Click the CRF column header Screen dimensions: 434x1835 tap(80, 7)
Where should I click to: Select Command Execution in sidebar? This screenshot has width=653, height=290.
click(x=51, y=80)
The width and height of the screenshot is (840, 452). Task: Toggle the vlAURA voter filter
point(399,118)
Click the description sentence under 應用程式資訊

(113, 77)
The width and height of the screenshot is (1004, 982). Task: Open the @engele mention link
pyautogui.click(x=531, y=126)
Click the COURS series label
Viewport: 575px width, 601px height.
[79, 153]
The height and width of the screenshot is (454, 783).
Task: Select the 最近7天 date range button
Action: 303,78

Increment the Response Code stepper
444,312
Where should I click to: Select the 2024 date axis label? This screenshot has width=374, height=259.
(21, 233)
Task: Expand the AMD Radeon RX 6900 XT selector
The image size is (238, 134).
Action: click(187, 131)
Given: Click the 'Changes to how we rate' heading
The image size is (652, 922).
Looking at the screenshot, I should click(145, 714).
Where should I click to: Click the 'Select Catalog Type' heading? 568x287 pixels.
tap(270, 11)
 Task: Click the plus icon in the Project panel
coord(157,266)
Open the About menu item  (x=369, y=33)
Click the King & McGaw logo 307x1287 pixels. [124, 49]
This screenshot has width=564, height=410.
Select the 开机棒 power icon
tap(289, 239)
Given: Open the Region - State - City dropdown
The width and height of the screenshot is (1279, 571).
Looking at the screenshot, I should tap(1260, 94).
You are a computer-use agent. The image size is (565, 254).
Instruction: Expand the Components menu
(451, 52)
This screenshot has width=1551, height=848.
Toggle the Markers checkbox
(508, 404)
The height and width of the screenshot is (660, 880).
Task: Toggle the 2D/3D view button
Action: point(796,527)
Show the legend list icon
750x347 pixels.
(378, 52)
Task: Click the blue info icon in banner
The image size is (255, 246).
# # # # #
**Exercise instructions:** Return only the lines between the one holding "Click the COURS series label" and the one holding "Task: Expand the", inclusive, exactly as they appear above.

**Answer space:**
Click the COURS series label
Viewport: 575px width, 601px height.
[79, 153]
The height and width of the screenshot is (454, 783).
Task: Select the 最近7天 date range button
Action: 303,78

Increment the Response Code stepper
444,312
Where should I click to: Select the 2024 date axis label? This screenshot has width=374, height=259.
(21, 233)
Task: Expand the AMD Radeon RX 6900 XT selector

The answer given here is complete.